Apple and Smartphones Still Not Blocking Stolen SSL Certificates

Recently the tech world has been buzzing about SSL certificates stolen by hackers after Digitar (a Dutch company that issues digital certificates) was hacked – over 500 certificates were stolen.

What Are SSL certificates? Little talked about but they are a cornerstone of world wide web security. Essentially, they prove that a secure website is in fact secure – so when you go to your bank’s https website and see a padlock sign in your browser, it is the website’s digital certificate that is confirming the site is secure and that it is owned by your bank.

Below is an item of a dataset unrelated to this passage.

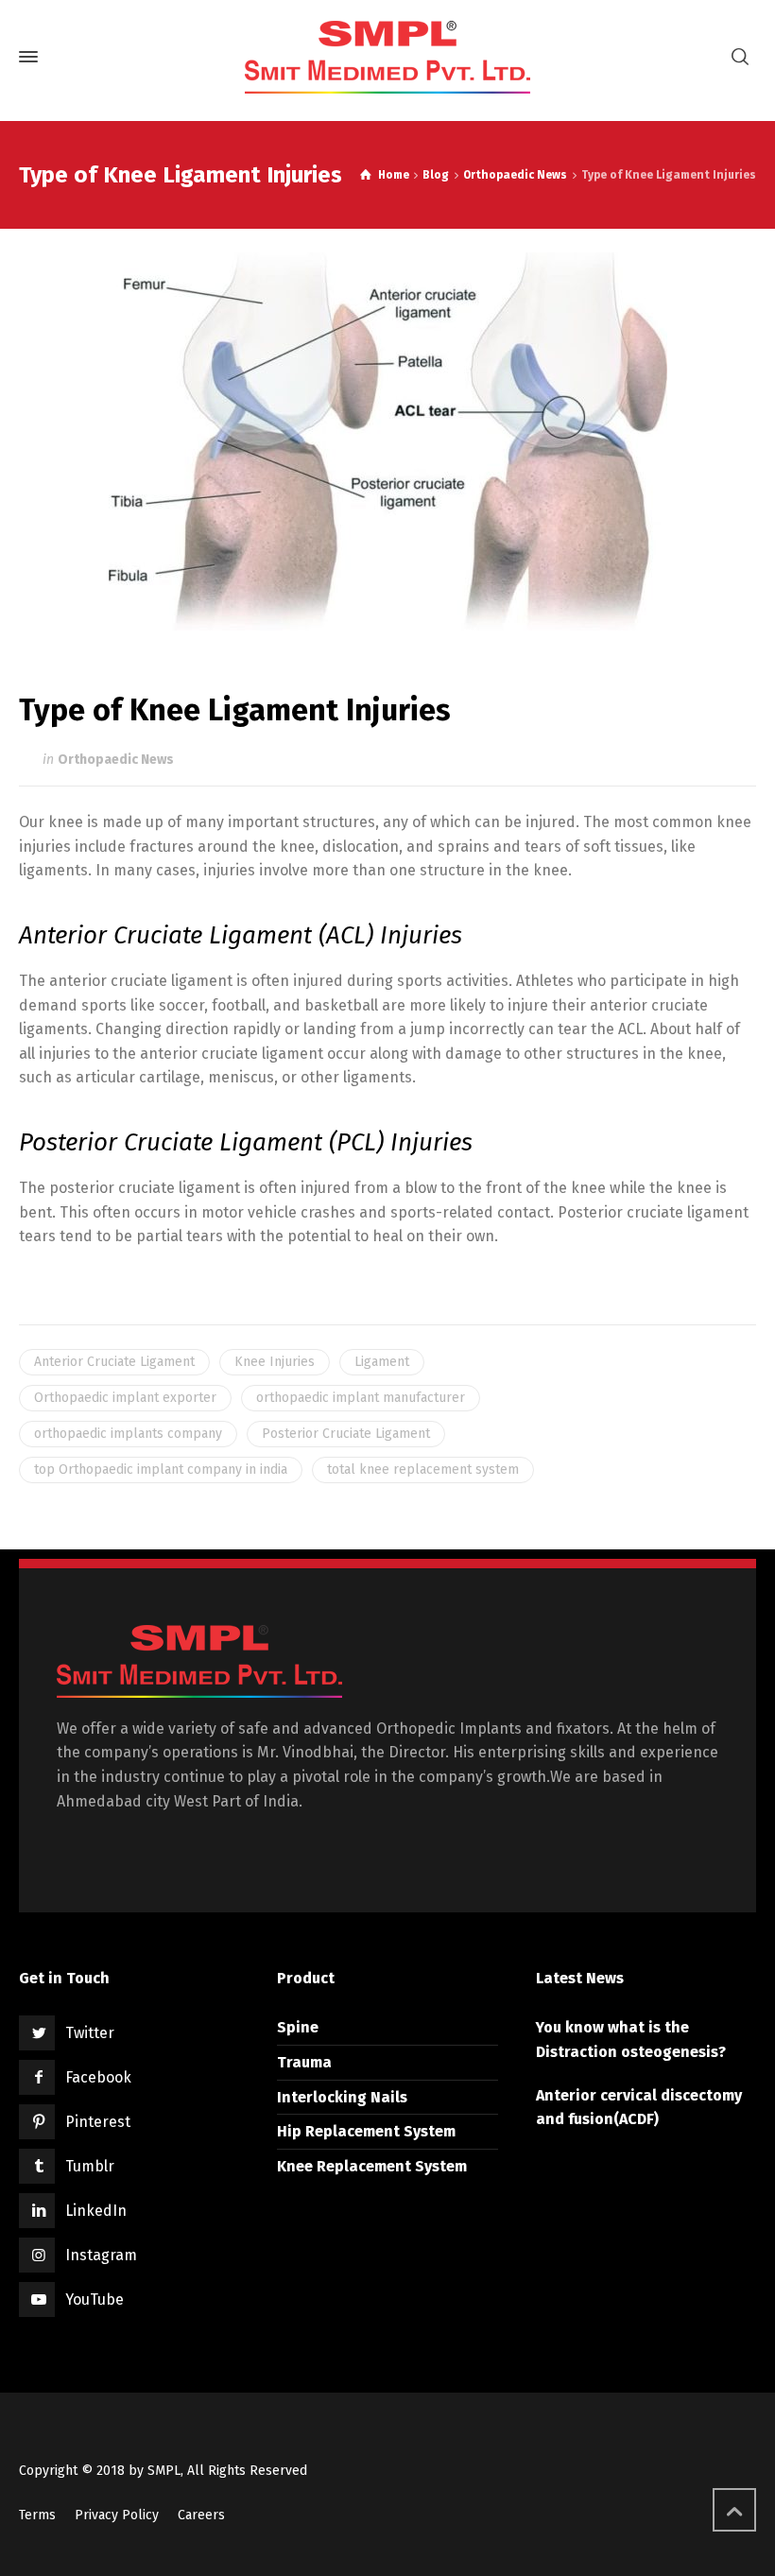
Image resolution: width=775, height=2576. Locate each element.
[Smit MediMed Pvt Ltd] (387, 57)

Obviously such certificates are closely guarded and not issued to just anybody. So when hackers steal hundreds of digital certificates you can imagine the potential danger – a fake site using a stolen certificate could be shown in your web browser as secure, even though it is not. Bad news all round if you innocently log in with your password or use your credit card to buy stuff on the site…

What Has To Be Fixed? All digital certificates issued by Digitar (the company which was hacked) have to be blocked – so they will no longer be trusted and cannot be used to fool people into thinking an insecure website is secure.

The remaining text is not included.